En la Nochebuena de 1223,
Francisco de Asís, el Poverello, con su corazón lleno de ternura, con su
espíritu lleno de imaginación, organizó un encantador Belén viviente en Greccio,
en el valle de Rieti (Italia).
Belén. O Betlehem, que significa
“la casa del pan” o “la casa de Lehem”, el dios del pan, pues el color y el
sabor del pan son sacramento de Dios. Belén: allí veneran los judíos la tumba
de Raquel, esposa de Jacob o Israel, querida matriarca judía que sigue llorando
a sus hijos desterrados y a todos los hijos de todas las madres masacrados por
todos los reyes Herodes. Allí nació el rey David, tan idealizado en la Biblia,
pero tan poco ideal en la realidad.
En tiempo de San Francisco, la
cristiandad organizaba cruzadas para conquistar aquella “tierra santa”. Morían
y mataban para poder peregrinar a Belén y celebrar allí la Navidad.
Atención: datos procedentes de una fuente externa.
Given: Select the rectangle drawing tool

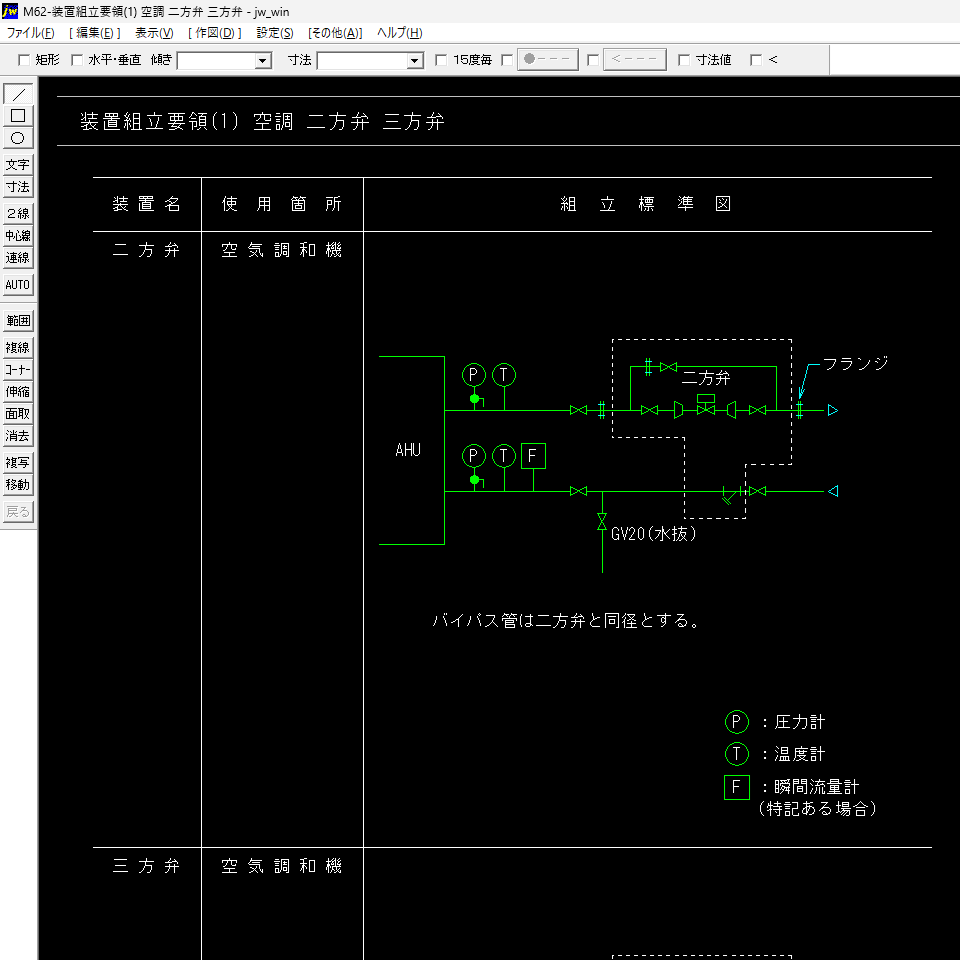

Francisco,
el hermano de todos, cristianos o musulmanes, el hermano de todas las
criaturas, animadas o inanimadas, pensó que no merecía la pena morir ni matar
por ir a Belén. “Todos los lugares son Belén”, se dijo, y quiso representarlo
de modo viviente en el lugar más pobre y escarpado, en una cueva de Greccio.